### QUOTED PASSAGE
The underlying facts involve a shootout, possibly over drugs.  This took place on the lawns of the gentlemen, but the no retreat rule for your dwelling doesn’t apply to your yard.  The described facts don’t make it clear who started shooting first.  But some quick research into the caselaw can give you a slightly more detailed understanding of the facts.  The short version is that Damon Darling said he perceived a threat from Leroy LaRose, and thus fired first.

Now, at first blush this appears to be a Stand Your Ground case, but there is an interesting wrinkle.  As the court noted,

Moreover, the "stand your ground" law specifically requires that the person invoking the defense "not [be] engaged in an unlawful activity." § 776.013(3); see also Dorsey v. State, 74 So.3d 521 (Fla. 4th DCA 2011) (holding that possession of a firearm by a convicted felon qualifies as an unlawful activity within the "stand your ground" law).

The court goes on to explain that Darling himself was a felon and thus was unlawfully possessing a firearm, thus fitting exactly within that precedent.  This didn’t mean he could never defend himself, but it did mean he had a duty to retreat.

### DIRECTION
Carry the passage about Damon Darling's Stand Your Ground claim forward from its last sentence.

### PROVIDED MATERIAL
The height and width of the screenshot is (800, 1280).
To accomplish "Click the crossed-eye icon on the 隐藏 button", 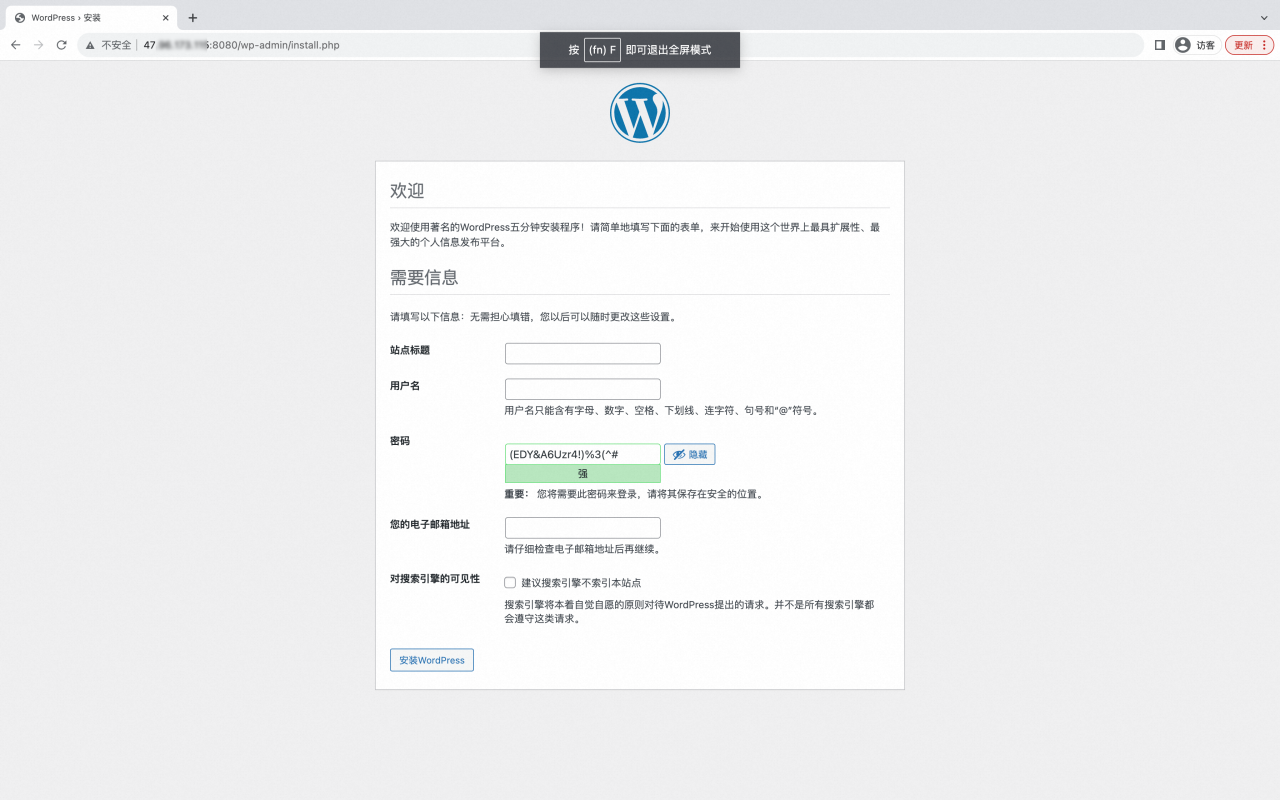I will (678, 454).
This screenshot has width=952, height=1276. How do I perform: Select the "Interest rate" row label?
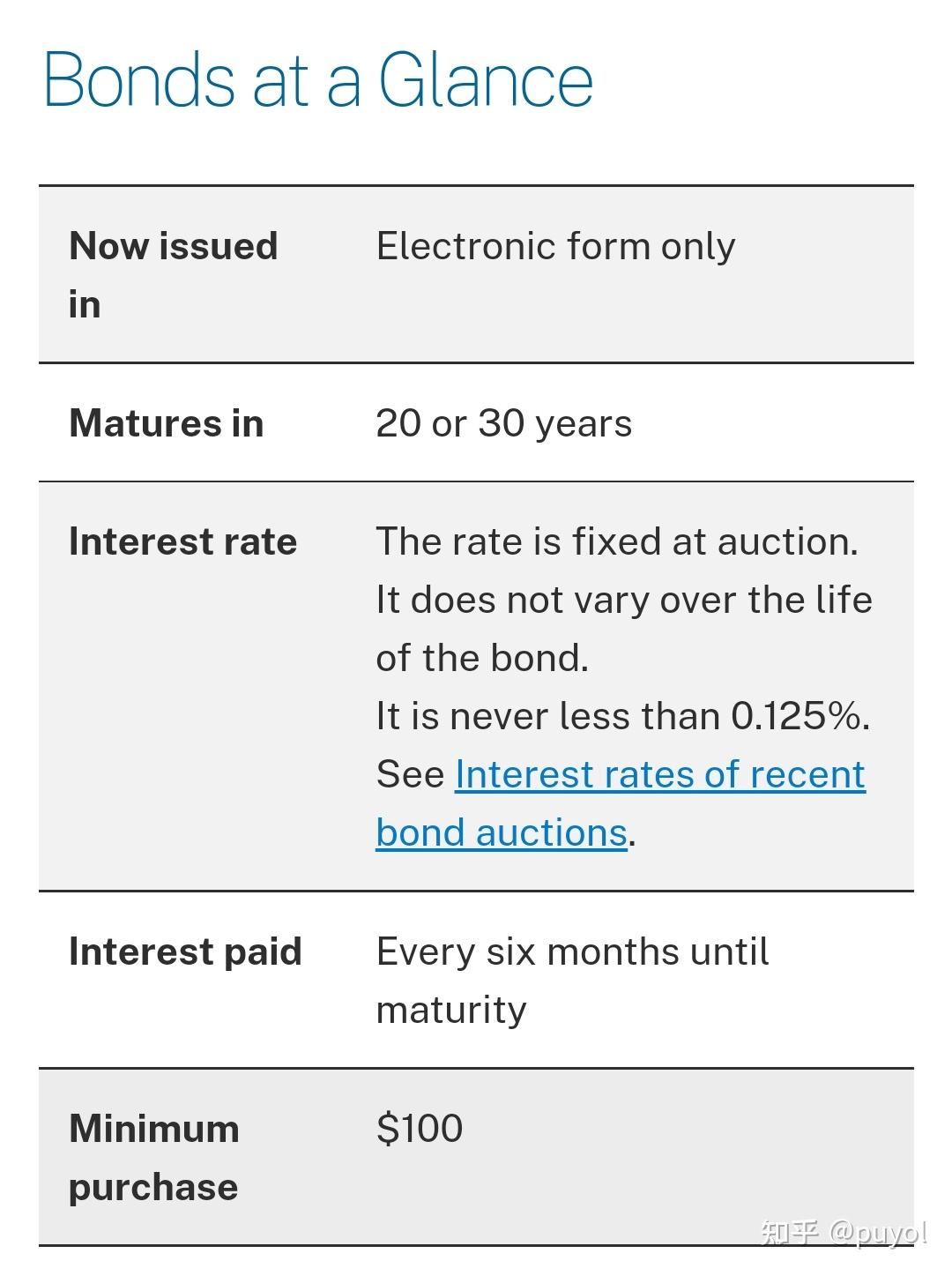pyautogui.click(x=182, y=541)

### WRITTEN REPLY
So we have a failed attempt to invoke SYG-Immunity.  But otherwise this is not a SYG case, because the law didn’t actually allow him to stand his ground.


Okay part of me was tempted to make a joke about the late pop star, but we are talking about a dead fifteen year old, so I will avoid it.  This was another shoot-out, only the victim was allegedly at least in a gang involved in the fire fight.  So he was not an entirely innocent young man, although if you want to lament that a young life went down that path, I won’t disagree with you.

The case was in public (so SYG-no-retreat was involved), and two of the defendants were granted SYG-immunity.  A third man pled guilty to manslaughter, although it wasn’t clear what the basis was besides bringing Jackson to the gunfight.

The TBT says it is unclear who initiated it, but in all bluntness, the court records would have the judge’s findings on the subject, or at least a finding whether these Defendants who were granted immunity started it.

And since we are tracking race, everyone in this case was black.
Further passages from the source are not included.